Aku diam sejenak menelaah ucapan Aiden. Jadi maksudnya Ezra tidak ingin menikah bukan berarti tidak mau serius? Aku tidak mengerti. Lalu mau Ezra apa? Selamanya berpacaran? Itu kan bodoh.

Tiba-tiba ponselku berdering. Dari Logan. "Ada apa?" tanyaku langsung begitu kuangkat. Aku masih sedang ingin berdiskusi lebih lanjut dengan Aiden soal ini, dan telfon dari Logan menggangguku.

"Kau sudah selesai operasi?"

"Sudah."

"Bagus lah. Aku sudah di apartemenmu, tapi aku lupa membeli bir. Mungkin kau bisa bawa beberapa di perjalanan pulang?"

Aku membuang nafas bosan. "Oke."

"Bagus. Dan satu lagi, aku mengajak Marissa ke sini tidak apa-apa?" Marissa adalah salah satu suster yang tidak jarang berkumpul bersamaku dan Logan di jam makan siang.

"Tentu saja tidak masalah."

"Baiklah. Segera pulang!" Dan Logan menutup telfonnya sebelum aku sempat merespon.

"Kau sudah harus pulang?" tanya Aiden begitu aku memasukan ponselku ke dalam kantong scrub-ku.

"Kau dengar Logan barusan?"

"Suara speaker ponselmu cukup kencang."

"Oh," aku menyeringai tidak enak. "Apa kau masih membutuhkan tenagaku malam ini?"

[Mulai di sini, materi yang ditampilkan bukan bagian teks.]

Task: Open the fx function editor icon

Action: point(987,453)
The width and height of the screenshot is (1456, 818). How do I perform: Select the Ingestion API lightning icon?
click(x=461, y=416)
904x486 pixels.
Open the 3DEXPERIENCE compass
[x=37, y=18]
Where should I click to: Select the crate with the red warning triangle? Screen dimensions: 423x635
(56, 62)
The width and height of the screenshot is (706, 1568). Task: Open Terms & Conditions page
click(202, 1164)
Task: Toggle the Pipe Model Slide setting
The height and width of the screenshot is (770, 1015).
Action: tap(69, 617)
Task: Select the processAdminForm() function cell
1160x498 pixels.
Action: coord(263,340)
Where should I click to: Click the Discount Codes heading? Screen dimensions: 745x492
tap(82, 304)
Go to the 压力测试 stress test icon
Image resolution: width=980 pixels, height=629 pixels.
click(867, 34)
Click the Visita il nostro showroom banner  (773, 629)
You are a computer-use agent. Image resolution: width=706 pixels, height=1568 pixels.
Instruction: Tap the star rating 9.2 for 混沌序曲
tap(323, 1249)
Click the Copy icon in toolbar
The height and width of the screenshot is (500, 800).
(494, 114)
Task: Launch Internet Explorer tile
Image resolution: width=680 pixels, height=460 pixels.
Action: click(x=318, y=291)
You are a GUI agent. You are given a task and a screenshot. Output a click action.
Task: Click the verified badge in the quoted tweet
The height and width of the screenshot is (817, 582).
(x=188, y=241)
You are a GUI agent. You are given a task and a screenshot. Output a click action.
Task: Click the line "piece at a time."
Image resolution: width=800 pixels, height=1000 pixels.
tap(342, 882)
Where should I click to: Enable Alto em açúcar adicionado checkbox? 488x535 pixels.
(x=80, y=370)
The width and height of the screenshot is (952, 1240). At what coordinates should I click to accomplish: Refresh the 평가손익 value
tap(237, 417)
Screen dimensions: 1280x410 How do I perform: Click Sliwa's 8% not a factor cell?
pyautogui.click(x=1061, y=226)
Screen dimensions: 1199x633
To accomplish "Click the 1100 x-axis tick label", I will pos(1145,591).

Aiden mengusap kedua pahanya lalu berdiri. "Tidak. Kau boleh pulang. Aku juga akan pulang."

Melihat Aiden berjalan hendak keluar dari tangga darurat ini, aku merasa janggal. Masih ada yang ingin kubahas dengannya. "Kau mau ikut?" aku reflek mengajaknya.

Aiden menoleh. "Ikut apa?"

Aku pun segera berdiri. "Iya, Logan mengadakan pesta kecil-kecilan di apartemenku dengan tujuan ingin menghiburku. Well, bukan pesta, sih. Lebih seperti slumber party. Kalau kau sedang tidak ada acara, kau boleh datang."

Aiden mengangkat kedua alisnya. "Tentu saja. Asalkan ada minuman gratis."

Aku tersenyum lebar, senyum tulus pertamaku hari ini. "Iya, aku akan membeli minuman di perjalanan pulang. Kau suka minuman apa?"

Aiden tersenyum, "biar aku menemanimu membeli minuman."